「何でこんなに買ったのさ」

「つい、な」

 つい、でこんな迷惑をかけないでほしい。啓二君は本当に、面倒くさい。

「じゃあここでさっさと食べちゃお。急がないと、九時に間に合わないし」って、道に置かれたイカ焼きに手を伸ばす。

「や、これは全部お前への土産にと思ったやつだからさ」

 あわてた様子で僕の手を阻止してくる、彼。馬鹿なんじゃないの。いや、やっぱり馬鹿だったのか、か。

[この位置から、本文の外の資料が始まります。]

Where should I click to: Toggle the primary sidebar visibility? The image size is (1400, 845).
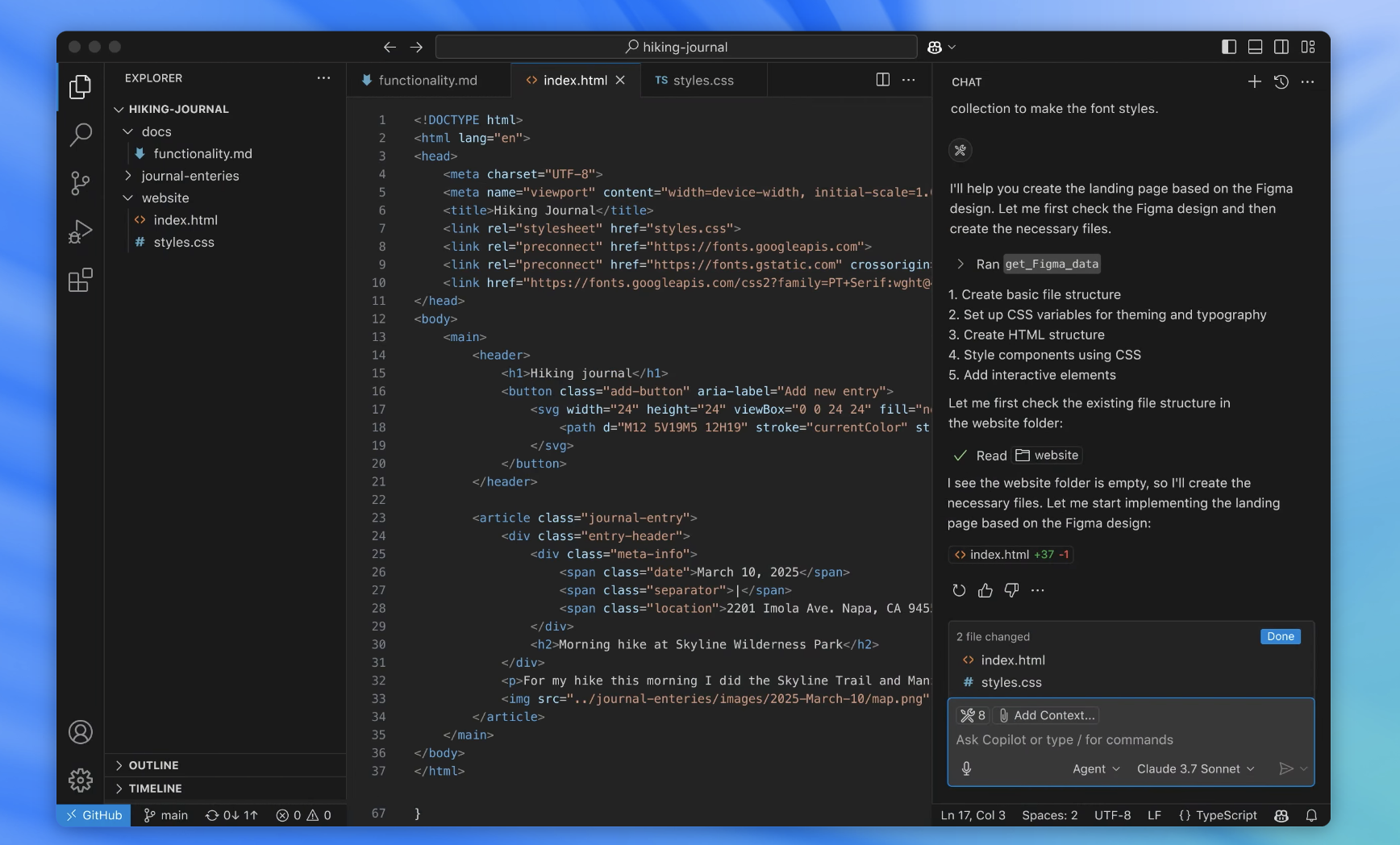(x=1229, y=47)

 体格差を考えろよ。大学生の彼の腕と、中学生の僕の腕は長さも太さも全然違う。大人な彼でも両手いっぱいになって、バランスを今にも崩しそうだったのに。そんなの僕が持てるわけない。

「そんなの無理だから食べよ」

「いや、だから、無理じゃないって」

 何でだよ。不可能を可能にする何か案があるとでも言うのだろうか。僕の手が四本に増えるとでも――啓二君、もしかして……。

 頭に乗せられたお面を滑らせるようにして顔へかぶせる。まぁ、これがウルトラモンなのはこの際忘れよう。

 おろおろとした様子でいる啓二君へ、そっと尋ねた。

「もしかして家まで送りたかった? だからこんな、一人じゃ持ちきれない量のお土産買ったの?」

 彼の顔がみるみる真っ赤になってゆく。それはまるで、僕が持っているりんご飴みたいな色。

「少しでもお前と一緒にいたいと思ってさ」

 って、馬鹿。馬鹿。阿呆。啓二君が買い物をしている間のほうが、帰り道よりも長かったっての。

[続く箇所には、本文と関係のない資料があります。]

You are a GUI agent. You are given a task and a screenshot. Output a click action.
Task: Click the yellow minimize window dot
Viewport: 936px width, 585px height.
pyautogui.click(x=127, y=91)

 早く言ってくれたらよかったのに。長く一緒にいたいって聞いていればもっと、僕だって優しくしたのに。

 何度目になるかわからないため息がでた。しゃがんで、道に置いた荷物の半分を啓二君へ渡す。綿菓子が、少しだけしぼんだような気がした。

 お面をしたまま、立ち上がる。そしてすばやく歩け、足。大体さ、僕がウルトラモンを好きだったのは、小学四年生までの話なのに、なんなの。いつまでそれを覚えてんだ。

 後ろから静かについてきていた啓二君。少しいじめすぎたかな、と思うけれど、僕には今振り向けない理由がある。

 顔をうつむかせ、唇をかみ締める。その時、突然啓二君が嬉しそうな声を上げた。

「おい、耳が真っ赤だぞ! 顔を見せてみろ」

 啓二君は馬鹿にくせに、時として実に鋭い。僕はちっ、と舌打ちをしながら顔を更にうつむかせ、彼に追いつかれないよう走り出した。